U.N. expert wants probe of prince in Khashoggi death
RIYADH, Saudi Arabia — A United Nations expert assigned to investigate the murder of Washington Post columnist Jamal Khashoggi by Saudi government agents has recommended probing the possible role of Crown Prince Mohammed bin Salman, a conclusion that could complicate the kingdom’s efforts to smooth over ties with Western allies.
Agnes Callamard, an expert on extrajudicial executions at the office of the U.N. High Commissioner for Human Rights, said she found no “smoking gun” and that “no conclusion is made as to guilt.” But in a report running about 100 pages, she revealed disturbing new details from audio recordings of the murder and maintained there was “credible evidence, warranting further investigation of high-level Saudi officials’ individual liability, including the crown prince’s.”

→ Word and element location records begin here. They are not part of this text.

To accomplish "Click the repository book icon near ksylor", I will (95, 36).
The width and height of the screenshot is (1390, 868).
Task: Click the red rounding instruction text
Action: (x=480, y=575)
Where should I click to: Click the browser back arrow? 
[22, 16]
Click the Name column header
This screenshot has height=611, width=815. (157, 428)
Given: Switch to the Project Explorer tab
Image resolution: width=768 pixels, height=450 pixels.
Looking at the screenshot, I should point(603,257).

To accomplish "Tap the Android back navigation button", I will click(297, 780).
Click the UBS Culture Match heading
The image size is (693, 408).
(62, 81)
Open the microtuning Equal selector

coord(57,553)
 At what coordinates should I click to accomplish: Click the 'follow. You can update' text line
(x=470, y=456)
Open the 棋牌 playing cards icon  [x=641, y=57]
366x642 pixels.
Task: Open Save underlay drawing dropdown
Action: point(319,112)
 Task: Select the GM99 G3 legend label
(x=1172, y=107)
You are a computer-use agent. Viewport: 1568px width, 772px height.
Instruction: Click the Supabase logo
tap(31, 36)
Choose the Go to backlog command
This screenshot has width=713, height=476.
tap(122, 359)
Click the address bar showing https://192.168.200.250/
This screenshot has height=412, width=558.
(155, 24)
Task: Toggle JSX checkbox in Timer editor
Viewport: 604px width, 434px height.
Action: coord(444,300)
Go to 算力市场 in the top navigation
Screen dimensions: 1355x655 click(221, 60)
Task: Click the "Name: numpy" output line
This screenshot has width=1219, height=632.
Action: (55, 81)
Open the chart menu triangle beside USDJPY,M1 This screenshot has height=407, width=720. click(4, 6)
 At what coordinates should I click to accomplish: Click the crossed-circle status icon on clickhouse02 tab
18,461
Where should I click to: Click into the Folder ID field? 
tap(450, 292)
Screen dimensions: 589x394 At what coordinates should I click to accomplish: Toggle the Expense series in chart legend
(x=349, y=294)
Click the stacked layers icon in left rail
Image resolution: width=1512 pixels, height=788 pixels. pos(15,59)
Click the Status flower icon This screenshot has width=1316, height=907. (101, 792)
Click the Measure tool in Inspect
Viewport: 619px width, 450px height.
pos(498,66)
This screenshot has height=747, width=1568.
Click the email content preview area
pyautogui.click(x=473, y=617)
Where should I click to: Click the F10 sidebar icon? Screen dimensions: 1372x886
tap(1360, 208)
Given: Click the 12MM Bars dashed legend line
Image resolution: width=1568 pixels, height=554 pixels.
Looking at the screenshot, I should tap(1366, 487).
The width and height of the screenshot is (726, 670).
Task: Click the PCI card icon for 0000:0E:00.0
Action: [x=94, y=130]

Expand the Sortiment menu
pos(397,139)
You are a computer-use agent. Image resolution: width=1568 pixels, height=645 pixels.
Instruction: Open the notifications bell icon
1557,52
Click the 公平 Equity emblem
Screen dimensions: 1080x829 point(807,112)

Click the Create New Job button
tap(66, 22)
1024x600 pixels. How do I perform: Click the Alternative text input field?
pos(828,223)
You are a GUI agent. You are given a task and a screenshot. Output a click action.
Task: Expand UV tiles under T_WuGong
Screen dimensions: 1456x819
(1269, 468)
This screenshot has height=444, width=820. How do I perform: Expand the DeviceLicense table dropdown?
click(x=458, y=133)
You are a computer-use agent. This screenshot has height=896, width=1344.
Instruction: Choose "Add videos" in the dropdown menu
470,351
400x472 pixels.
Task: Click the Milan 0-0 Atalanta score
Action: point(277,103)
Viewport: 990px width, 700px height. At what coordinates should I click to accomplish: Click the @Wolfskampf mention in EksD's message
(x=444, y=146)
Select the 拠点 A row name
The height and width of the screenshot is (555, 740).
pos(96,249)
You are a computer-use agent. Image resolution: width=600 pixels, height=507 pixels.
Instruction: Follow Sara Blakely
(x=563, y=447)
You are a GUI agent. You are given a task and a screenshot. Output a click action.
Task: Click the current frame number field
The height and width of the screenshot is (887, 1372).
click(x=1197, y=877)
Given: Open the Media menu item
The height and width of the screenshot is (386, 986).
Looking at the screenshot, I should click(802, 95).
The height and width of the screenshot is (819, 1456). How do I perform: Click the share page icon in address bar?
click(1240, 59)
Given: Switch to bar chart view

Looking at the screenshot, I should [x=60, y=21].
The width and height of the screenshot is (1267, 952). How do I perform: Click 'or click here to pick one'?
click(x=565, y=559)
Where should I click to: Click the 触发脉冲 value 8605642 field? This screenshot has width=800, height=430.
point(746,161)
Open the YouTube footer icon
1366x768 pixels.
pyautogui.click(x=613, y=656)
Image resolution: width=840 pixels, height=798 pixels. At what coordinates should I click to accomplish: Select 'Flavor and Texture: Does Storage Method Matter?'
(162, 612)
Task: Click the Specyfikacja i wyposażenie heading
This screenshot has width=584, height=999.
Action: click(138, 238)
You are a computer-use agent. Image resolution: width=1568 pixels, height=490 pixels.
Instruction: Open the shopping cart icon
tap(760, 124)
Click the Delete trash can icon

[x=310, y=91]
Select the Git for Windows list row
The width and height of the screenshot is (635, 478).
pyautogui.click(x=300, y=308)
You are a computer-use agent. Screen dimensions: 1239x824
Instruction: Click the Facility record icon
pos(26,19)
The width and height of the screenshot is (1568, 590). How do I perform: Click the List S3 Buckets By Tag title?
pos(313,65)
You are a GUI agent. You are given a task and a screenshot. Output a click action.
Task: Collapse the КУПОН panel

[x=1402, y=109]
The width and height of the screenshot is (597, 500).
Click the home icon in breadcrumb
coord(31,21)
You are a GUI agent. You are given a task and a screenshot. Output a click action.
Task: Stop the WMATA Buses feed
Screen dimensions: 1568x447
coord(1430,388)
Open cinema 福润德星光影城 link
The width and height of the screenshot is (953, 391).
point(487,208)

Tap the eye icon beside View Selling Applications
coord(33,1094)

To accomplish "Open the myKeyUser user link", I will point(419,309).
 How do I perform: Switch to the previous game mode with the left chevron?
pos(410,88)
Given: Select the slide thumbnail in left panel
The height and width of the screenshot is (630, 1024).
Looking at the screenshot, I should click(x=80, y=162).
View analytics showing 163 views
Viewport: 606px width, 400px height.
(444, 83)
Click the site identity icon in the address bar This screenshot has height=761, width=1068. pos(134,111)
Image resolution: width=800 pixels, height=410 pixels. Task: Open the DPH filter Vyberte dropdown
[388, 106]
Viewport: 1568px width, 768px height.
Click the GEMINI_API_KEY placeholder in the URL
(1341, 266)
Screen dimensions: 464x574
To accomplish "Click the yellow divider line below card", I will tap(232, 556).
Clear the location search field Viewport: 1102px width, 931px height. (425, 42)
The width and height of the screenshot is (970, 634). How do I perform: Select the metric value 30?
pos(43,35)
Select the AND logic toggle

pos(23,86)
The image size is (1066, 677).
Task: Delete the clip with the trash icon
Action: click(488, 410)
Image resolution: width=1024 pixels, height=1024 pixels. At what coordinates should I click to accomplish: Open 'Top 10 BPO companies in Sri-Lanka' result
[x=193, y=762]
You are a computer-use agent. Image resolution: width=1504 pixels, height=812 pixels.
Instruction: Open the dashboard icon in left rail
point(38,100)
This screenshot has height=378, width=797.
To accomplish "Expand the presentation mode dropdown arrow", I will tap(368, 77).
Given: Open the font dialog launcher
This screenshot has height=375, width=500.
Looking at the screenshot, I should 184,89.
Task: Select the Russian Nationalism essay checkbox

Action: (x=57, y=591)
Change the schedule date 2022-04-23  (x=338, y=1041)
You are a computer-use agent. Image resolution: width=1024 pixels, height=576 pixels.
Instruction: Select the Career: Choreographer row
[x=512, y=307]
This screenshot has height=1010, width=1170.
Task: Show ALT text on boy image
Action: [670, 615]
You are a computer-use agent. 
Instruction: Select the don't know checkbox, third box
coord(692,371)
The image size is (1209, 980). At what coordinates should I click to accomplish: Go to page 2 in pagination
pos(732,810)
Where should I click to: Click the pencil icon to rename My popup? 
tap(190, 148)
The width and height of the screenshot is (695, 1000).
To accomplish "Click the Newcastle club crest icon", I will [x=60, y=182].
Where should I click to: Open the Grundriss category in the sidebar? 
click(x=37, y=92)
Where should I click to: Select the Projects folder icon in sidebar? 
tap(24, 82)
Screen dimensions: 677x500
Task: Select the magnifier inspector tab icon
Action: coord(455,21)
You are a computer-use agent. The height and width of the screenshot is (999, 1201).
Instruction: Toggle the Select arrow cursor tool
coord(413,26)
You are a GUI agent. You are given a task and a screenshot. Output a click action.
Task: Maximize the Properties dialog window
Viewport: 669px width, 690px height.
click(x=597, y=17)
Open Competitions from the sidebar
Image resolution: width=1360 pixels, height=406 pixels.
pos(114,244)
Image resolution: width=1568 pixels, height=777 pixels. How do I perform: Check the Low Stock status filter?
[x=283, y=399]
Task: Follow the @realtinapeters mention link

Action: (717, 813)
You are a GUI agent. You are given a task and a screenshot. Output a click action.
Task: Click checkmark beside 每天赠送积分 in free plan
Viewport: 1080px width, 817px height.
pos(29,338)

She asserted Prince Mohammed played a key role in a campaign of repressing dissidents and political opponents, and said that “every expert consulted finds it inconceivable that an operation of this scale could be implemented without the Crown Prince being aware, at a minimum, that some sort of mission of a criminal nature, directed at Mr. Khashoggi, was being launched.”
Khashoggi, 59, was a Saudi journalist and former government insider who left to the U.S. in 2017 to live in self-imposed exile. The same year, he began writing a column in The Washington Post that was often highly critical of the kingdom’s new government and its young crown prince.